A “Top Secret” NSA document titled “NSA Intelligence relationship with Israel,” leaked by Edward Snowden and published by The Intercept in 2014, states: “NSA maintains a far-reaching technical and analytic relationship with the Israeli SIGINT National Unit (ISNU), sharing information on access, intercept, targeting, language, analysis and reporting.”
Spying on Iran is stated as a “key priority” for the NSA and ISNU relationship, and has apparently been bearing results: “[A] robust and dynamic relationship has enabled breakthroughs on high priority Iranian targets.
“USA and ISNU continue to initiate joint targeting of Syrian and Iranian leadership and nuclear development programs with CIA, ISNU, SOD [Israel’s Special Operation Division] and Mossad.”
US Goals in the Region & World
Far from the false narrative of undermining U.S. initiatives in the Middle East, Israel is acting as vassal states do, as a loyal proxy nation, carrying out long-term U.S. hegemonic goals in the region.
Those goals were formalized in a 2001 secret memorandum sent from the office of the Secretary of Defense Donald Rumsfeld to the Pentagon’s Joint Chiefs of Staff.
Four-star U.S. General Wesley Clark, who had served as supreme allied commander of NATO during the conflict in the former Yugoslavia, said in a televised report on Democracy Now in 2007, that he was shown the Memo by a general on the Joint Staff.
As he flourished the memo, the general told him: “This is a memo that describes how we’re going to take out seven countries in five years, starting with Iraq, and then Syria, Lebanon, Libya, Somalia, Sudan and, finishing off, Iran.”

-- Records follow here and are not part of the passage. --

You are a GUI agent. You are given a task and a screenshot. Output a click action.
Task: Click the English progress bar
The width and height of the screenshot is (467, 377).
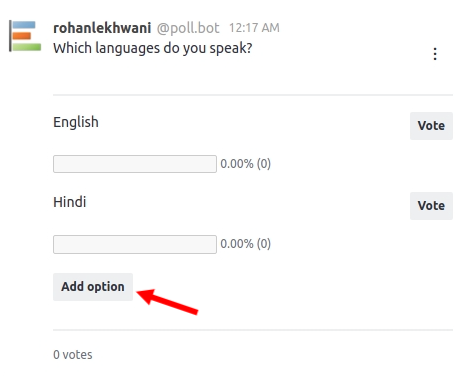tap(135, 164)
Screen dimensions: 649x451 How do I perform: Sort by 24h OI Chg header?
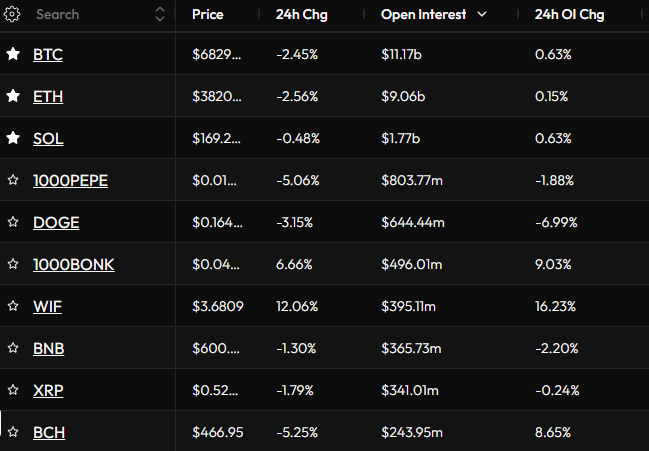(569, 15)
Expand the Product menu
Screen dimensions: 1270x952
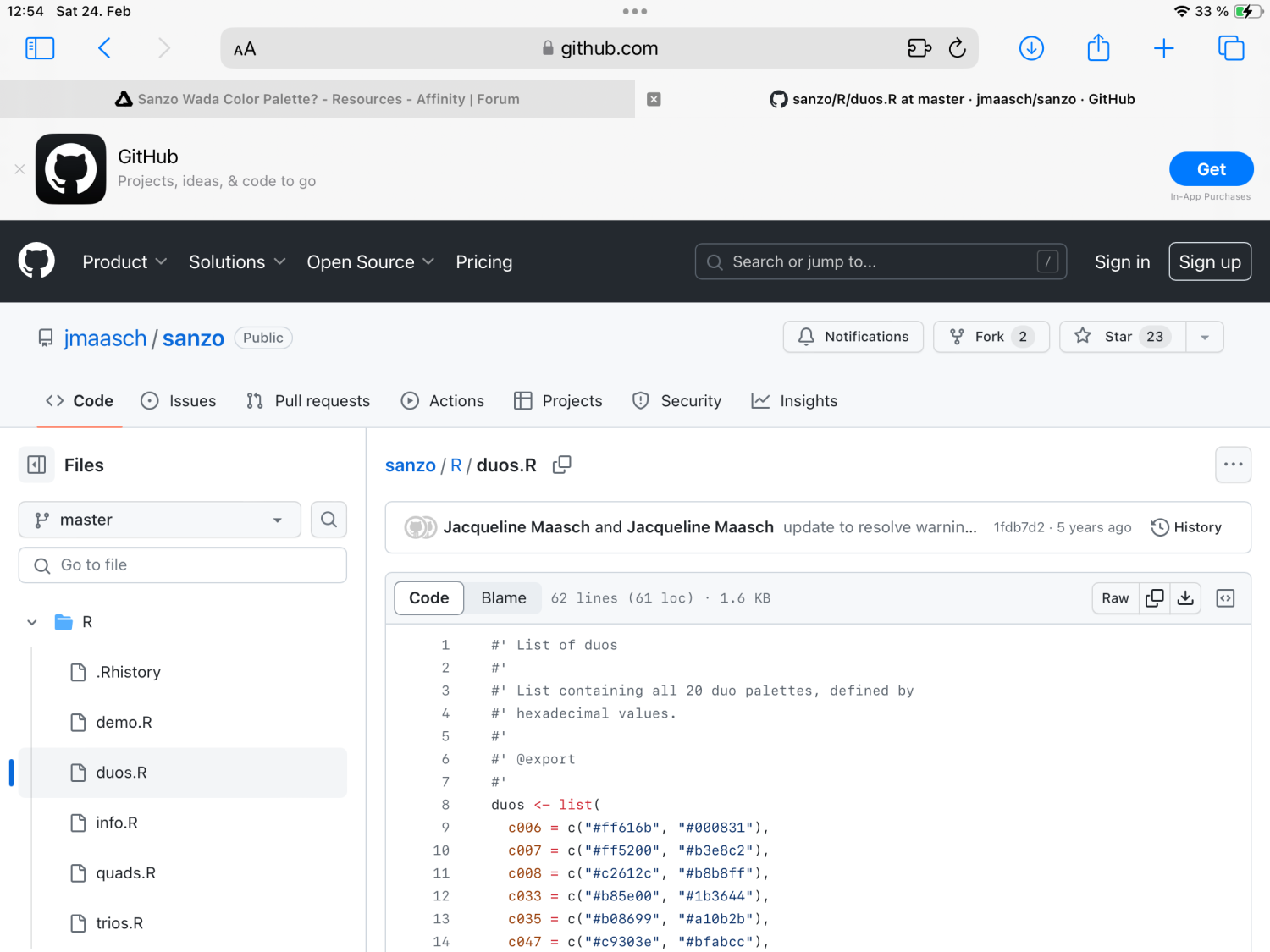[x=124, y=262]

In the years following, all those seven countries have been either toppled or come under enormous pressure by the U.S.
Israel is being used by the U.S. as proxy for implementing its strategic domination plans, just as Ukraine is being used against Russia and Taiwan may shortly be used against China.
Peter Cronau is an award-winning investigative journalist, writer, and film-maker. His documentaries have appeared on ABC TV’s “Four Corners” and “Radio National’s Background Briefing.” He is an editor and cofounder of “DECLASSIFIED AUSTRALIA.” He is co-editor of the recent book “A Secret Australia – Revealed by the WikiLeaks Exposés.”